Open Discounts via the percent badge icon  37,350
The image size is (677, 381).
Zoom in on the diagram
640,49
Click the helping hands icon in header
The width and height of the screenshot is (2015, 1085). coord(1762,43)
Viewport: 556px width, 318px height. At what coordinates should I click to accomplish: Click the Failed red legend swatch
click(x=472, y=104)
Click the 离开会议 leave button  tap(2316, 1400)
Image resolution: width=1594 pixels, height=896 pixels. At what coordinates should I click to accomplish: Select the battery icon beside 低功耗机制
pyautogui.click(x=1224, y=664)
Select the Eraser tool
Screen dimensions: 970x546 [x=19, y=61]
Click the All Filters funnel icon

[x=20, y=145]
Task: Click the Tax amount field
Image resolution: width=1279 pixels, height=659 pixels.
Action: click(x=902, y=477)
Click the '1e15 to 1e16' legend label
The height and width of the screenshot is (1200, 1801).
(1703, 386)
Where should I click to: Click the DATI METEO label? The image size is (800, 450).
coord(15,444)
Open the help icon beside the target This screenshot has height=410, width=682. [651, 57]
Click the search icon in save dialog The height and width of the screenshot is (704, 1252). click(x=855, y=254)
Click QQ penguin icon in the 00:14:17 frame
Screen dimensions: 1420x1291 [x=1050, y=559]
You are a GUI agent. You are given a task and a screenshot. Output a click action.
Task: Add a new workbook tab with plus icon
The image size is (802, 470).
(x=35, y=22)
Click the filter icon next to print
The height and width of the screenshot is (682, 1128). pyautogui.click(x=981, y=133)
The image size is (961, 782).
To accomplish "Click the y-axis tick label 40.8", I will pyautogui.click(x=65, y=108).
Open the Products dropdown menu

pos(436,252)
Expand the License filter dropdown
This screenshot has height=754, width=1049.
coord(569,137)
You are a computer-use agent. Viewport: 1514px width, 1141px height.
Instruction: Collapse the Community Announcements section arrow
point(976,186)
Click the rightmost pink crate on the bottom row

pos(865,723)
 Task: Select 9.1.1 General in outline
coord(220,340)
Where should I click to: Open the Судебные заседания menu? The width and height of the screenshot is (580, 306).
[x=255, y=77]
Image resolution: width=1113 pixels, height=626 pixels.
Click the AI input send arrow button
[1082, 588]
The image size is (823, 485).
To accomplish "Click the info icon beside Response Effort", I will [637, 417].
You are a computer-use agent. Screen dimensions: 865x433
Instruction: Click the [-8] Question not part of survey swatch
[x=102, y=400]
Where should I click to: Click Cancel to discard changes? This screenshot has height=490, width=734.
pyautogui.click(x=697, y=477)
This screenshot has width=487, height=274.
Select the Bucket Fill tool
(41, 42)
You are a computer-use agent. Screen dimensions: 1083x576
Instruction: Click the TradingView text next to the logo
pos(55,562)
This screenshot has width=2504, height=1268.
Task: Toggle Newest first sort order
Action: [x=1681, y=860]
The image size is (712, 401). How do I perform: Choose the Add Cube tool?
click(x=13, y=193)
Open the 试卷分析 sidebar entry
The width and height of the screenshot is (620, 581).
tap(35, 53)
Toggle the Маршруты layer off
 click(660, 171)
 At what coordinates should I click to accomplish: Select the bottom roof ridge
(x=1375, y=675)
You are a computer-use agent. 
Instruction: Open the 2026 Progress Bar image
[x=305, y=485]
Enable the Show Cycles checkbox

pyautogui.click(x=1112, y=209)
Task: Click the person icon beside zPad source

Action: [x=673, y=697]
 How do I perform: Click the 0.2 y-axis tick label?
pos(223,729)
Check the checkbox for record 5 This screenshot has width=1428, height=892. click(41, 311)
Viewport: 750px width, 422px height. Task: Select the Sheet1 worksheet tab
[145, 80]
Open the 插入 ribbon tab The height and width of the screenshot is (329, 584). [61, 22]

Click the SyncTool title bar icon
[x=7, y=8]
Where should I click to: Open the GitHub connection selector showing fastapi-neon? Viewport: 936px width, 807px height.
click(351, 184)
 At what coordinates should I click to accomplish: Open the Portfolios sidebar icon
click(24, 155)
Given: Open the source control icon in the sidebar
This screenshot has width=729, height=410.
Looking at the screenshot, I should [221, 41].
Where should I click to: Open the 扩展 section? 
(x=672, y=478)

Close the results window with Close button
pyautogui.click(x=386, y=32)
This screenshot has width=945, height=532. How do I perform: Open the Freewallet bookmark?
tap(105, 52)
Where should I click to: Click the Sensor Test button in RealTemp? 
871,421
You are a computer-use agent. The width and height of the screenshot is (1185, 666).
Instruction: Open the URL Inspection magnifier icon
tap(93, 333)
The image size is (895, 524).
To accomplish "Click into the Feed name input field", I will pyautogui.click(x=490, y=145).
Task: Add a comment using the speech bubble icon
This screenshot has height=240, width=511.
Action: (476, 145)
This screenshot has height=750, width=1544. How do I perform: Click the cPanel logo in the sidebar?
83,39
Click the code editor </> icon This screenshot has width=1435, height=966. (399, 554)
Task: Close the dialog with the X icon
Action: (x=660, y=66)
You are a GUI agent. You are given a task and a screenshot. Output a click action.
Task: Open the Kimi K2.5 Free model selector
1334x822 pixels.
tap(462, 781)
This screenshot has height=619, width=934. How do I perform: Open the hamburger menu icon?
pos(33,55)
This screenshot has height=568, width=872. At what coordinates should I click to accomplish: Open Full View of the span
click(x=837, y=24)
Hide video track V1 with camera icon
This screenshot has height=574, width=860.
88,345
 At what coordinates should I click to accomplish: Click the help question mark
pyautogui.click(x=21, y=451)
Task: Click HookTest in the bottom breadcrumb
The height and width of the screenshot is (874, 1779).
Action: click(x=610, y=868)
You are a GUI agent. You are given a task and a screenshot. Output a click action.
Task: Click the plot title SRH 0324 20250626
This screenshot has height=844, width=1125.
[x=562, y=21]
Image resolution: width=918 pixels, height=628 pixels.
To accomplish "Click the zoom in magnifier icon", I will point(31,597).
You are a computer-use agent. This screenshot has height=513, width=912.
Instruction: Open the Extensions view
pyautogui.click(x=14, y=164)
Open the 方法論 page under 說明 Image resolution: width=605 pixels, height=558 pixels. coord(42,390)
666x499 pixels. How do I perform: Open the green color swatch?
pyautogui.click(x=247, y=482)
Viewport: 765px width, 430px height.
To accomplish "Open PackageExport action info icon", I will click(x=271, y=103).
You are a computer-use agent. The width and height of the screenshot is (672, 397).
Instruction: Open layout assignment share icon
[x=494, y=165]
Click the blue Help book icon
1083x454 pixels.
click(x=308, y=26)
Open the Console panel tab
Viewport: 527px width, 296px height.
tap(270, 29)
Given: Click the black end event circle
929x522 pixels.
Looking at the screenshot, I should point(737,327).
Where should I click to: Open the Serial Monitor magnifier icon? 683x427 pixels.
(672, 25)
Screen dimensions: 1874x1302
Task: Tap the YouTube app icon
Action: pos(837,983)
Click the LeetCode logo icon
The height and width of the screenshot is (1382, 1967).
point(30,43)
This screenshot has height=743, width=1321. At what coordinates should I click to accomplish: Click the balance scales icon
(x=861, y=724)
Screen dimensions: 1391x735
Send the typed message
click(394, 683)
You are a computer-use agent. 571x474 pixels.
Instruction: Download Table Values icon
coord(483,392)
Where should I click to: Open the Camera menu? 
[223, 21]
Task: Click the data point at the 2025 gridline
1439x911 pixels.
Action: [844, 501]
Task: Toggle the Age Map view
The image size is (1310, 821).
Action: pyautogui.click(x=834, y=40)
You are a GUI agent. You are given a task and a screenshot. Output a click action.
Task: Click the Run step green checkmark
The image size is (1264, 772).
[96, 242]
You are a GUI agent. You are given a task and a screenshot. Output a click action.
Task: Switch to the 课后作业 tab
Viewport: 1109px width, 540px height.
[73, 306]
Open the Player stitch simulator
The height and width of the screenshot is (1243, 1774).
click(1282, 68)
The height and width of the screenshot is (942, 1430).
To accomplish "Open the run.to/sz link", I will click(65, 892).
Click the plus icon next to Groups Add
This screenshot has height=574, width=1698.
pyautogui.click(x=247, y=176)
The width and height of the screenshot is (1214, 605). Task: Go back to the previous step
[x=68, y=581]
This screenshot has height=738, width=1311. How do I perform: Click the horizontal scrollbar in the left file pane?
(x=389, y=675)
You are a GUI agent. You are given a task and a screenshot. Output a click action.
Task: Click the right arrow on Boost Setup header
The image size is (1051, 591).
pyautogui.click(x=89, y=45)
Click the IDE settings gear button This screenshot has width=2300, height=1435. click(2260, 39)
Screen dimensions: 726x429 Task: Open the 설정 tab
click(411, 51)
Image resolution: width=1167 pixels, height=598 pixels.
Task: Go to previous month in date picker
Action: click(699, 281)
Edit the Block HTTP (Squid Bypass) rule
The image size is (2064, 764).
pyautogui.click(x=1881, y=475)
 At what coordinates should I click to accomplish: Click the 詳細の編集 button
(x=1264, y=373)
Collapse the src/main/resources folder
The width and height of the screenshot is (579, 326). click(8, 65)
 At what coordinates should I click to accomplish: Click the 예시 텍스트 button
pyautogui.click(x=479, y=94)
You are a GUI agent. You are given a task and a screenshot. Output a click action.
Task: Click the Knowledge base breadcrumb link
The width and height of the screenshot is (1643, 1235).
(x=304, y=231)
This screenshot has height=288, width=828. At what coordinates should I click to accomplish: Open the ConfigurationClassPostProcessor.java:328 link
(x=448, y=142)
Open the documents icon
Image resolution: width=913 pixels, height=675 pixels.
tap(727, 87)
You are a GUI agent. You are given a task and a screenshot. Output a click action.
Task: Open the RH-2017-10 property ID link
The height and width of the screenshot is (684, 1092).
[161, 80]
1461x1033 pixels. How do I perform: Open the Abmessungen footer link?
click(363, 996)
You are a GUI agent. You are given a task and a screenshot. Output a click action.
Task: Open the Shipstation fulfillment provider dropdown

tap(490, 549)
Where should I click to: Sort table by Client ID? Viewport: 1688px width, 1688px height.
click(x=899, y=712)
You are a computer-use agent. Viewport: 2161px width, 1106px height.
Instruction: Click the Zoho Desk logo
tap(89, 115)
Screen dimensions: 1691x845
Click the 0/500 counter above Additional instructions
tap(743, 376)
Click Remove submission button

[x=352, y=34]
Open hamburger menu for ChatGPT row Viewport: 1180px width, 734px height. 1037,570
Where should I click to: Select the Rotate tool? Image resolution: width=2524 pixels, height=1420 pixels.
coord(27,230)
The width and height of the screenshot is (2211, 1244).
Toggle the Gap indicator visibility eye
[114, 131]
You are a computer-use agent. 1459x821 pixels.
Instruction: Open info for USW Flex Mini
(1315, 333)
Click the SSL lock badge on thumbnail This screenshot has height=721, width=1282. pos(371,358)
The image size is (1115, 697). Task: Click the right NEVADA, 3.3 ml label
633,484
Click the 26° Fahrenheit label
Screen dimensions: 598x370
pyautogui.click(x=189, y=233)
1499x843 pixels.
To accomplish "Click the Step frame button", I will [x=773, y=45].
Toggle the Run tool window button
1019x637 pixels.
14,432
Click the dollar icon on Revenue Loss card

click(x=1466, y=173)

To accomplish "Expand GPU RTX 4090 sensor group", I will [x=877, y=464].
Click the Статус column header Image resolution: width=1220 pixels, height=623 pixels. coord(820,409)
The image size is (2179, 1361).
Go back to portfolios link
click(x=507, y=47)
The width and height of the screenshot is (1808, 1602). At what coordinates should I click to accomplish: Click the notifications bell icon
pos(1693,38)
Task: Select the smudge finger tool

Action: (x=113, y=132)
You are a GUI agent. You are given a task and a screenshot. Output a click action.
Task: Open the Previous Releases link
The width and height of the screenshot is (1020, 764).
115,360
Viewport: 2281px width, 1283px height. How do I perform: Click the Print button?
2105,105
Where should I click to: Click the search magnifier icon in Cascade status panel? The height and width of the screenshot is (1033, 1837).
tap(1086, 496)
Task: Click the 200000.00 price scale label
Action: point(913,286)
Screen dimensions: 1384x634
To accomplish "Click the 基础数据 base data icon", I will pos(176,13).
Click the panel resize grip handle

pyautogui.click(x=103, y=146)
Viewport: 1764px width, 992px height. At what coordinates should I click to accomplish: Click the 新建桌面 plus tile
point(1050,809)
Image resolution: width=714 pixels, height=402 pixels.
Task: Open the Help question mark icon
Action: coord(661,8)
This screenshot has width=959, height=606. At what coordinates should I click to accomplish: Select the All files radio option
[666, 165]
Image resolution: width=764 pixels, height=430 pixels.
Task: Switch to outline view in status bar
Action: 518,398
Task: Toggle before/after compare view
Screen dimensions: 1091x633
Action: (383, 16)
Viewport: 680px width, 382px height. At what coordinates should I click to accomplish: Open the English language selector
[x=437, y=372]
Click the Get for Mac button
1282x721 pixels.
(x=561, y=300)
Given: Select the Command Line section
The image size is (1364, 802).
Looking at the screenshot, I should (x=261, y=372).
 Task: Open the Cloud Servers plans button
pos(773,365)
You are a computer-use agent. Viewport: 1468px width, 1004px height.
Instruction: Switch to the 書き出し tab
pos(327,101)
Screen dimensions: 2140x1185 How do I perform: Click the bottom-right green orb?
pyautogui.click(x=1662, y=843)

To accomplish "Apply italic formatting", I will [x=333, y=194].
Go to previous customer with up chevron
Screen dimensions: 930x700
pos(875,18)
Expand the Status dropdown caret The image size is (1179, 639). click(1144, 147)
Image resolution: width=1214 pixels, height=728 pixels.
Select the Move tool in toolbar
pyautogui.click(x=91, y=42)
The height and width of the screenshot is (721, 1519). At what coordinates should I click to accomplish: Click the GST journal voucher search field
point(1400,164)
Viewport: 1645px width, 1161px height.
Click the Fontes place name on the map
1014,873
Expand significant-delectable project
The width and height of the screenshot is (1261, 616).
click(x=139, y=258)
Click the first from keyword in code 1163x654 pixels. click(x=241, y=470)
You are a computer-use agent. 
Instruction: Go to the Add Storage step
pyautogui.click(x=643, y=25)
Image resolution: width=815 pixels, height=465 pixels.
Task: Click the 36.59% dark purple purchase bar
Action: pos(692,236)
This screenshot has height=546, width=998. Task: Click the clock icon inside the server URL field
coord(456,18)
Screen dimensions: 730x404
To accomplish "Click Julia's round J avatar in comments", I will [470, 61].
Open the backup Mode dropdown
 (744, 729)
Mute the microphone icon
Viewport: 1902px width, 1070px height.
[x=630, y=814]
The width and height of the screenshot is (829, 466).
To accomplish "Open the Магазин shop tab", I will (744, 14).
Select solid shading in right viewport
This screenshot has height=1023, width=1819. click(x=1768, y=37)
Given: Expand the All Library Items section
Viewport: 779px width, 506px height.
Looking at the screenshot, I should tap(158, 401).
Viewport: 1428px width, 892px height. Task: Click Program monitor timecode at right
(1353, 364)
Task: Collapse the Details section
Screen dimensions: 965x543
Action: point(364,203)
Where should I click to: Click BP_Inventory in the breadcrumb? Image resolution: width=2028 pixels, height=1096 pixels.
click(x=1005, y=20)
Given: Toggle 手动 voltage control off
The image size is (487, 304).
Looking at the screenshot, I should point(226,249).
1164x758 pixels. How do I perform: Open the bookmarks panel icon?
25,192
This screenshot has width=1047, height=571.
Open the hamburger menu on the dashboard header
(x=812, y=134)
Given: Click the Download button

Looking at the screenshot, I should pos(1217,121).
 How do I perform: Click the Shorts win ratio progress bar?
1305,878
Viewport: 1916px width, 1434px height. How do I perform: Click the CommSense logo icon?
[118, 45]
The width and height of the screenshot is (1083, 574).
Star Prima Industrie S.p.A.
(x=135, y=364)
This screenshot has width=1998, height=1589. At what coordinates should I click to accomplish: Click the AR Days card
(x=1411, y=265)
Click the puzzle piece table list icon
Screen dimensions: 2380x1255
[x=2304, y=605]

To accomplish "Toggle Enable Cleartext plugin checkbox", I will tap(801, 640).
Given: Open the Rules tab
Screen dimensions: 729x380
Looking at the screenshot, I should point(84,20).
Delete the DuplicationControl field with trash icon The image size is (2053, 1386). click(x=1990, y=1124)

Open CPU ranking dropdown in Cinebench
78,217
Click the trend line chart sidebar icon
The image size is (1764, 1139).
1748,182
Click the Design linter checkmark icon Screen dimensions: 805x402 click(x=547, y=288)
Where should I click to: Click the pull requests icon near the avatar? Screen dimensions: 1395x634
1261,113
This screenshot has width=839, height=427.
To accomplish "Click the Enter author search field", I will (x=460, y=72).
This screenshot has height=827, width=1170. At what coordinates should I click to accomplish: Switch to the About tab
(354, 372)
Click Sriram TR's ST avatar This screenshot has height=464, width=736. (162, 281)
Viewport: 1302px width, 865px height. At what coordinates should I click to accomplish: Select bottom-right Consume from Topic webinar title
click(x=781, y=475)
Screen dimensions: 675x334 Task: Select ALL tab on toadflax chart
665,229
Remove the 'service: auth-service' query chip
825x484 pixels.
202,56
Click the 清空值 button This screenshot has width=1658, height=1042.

□ □ □ □ □ □ □

*TASK GOAL*. Nothing but lines that contain "badge" should appear in the answer. Copy each from the records.

*EXERCISE OUTPUT*.
Open Discounts via the percent badge icon  37,350
Click the SSL lock badge on thumbnail This screenshot has height=721, width=1282. pos(371,358)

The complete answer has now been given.